Wpis z mikrobloga

@maciek259: na poważniejszych uczelniach masz do wyboru ze 100 dyscyplin sportowych w tym kajaki, rowery, siłownie, turystykę górską, paralotniarstwo, bieganie, karate, judo, basen, jakieś granie w karty, taniec - każdy znajdzie coś dla siebie. WF nie jest po to, żeby spaślaki schudły, tylko, żeby zmusić przegrywów i inceli do integracji z obcymi ludźmi, trenuje się bardziej soft-skill niż własne ciało. I nie jest to jakiś wymysł Ministerstwa Nauki i Kształcenia Wyżeszego
  • Odpowiedz
@maciek259: Popieram. Zmuszanie dorosłego człowieka do ćwiczeń i ocenianie go za to to wielkie xD Ja rozumiem na jakimś AWF gdzie to podstawa, ale kuźwa jak studiujesz infę, ekonomię czy coś innego?
  • Odpowiedz
@maciek259: ja sobie cenię. WF na studiach to możliwość rozwijania swoich zainteresowań lub spróbowania czegoś nowego. Też nie chciałem robić fikołków na wuefie ale dla ludzi, którzy lubią pokopać piłkę, to fajna okazja. Ja z kolei nauczyłem się grać w golfa. Takiej okazji nie miałbym pewnie gdyby nie zajęcia na studiach.
  • Odpowiedz
@maciek259: Ja w ramach wfu miałam chodzic na siłownie uczelniana. Maszyny były z lat 70, gdzie nie dało się wybrać obciążenia, bo wszystko pordzewiałe, wiec albo chodziły luźno, bez przyłożenia siły, albo w dwie osoby nie dało się tego ruszyć xD
  • Odpowiedz
@tomislawniepelka: A w jaki sposób wułew aż tak magicznie likwiduje? Wiadomo, każdy ruch jest ważny, ale słabo to robić w sposób rzucenia piłki i róbta, co chceta czy może za pomocą obleśnych komentarzy wfistów w stosunku do dziewczyn? Czy może brakiem prysznica po zajęciach w środku dnia lub rano?
  • Odpowiedz
@maciek259: Większość, którzy popierają WF nie studiowali, bo nie uwierzę, że ktoś kto studiował popiera WF, który rozwala ci plan na cały dzień i często trzeba było zapierniczać na drugi koniec miasta.
  • Odpowiedz
@tomislawniepelka: 2 godziny wysiłku albo improwizowania na wf'ie nie rozwiążą problemu nadmiernego #!$%@? syfu, nic to nie zmieni. WF nie jest przyjemny z tego względu że nie każdy czuje sie komfortowo gdy musi grać w zespole w coś czego nie lubi, albo musi pływać na basenie gdy ma jakieś kompleksy. Gdyby każdy miał wybór co chce robić - spoko.
  • Odpowiedz
@Blotny: Bo na WF-ie trzeba jeszcze biegać ( ͡º ͜ʖ͡º)

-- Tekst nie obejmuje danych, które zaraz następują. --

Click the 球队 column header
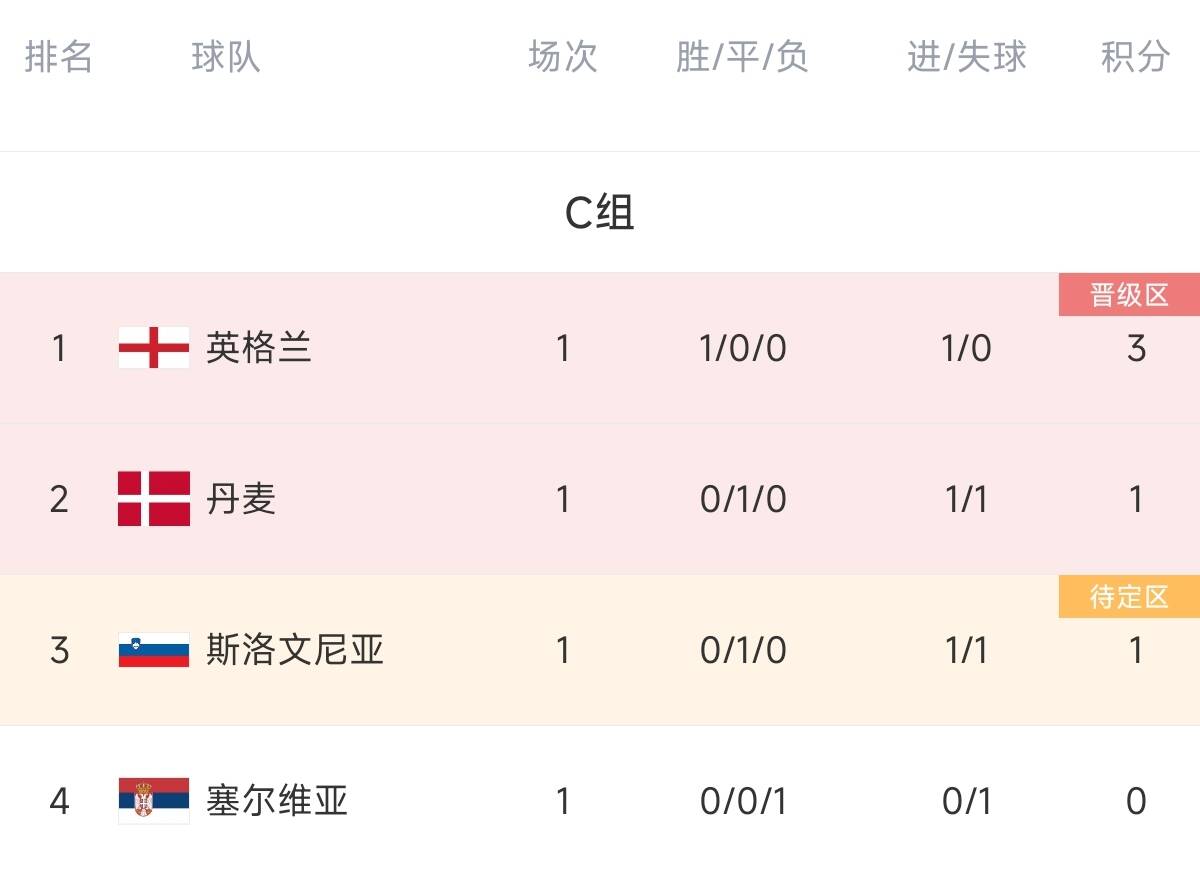Image resolution: width=1200 pixels, height=874 pixels. point(226,57)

Przecież jedna lekcja wuefu to góra 200 kcal spalonych

Wgl liczby z dupy podałeś, przykład Bieg 9 km/h - więc tempo wolne:

Przy wadze 68kg:
https://kalkulatorkalorii.net/trening/200-45-bieganie-9-km-h/680
Spalone kalorie: 489 kcal
Czas trwania: 45 min

Przy wadze 100kg:
https://kalkulatorkalorii.net/trening/200-45-bieganie-9-km-h/1000#wynik
Spalone kalorie: 720 kcal (przy 8 km/h jest to 622 kcal)
Czas trwania: 45 min
Twoja waga: 100
  • Odpowiedz
@yami: ile razy na wf biegałeś 45min? W ogóle z bieganiem jest śmiesznie, bo praktycznie żaden nauczyciel wf-u nie uczy biegać. Sprawdzian z biegu na 1km dla mnie i wielu moich rówieśników to było najgorsze co moze się zdarzyć, tylko przez to że nigdy nie dostałem żadnej porady jak powinno się biegać...
  • Odpowiedz
@maciek259: najlepszy to jest wf dla dziewczyn na politechnice ;). Zbieranina z 6 kierunków, żeby w ogóle utworzyć grupę więc ten wf odbywał się w absurdalnych godzinach. Jednocześnie jedyna opcja odrobienia tego inaczej była na basenie. Dla mnie super. Szkoda, że te zajęcia na basenie były w godzinach naszych obowiązkowych zajęć z innych przedmiotów ;D.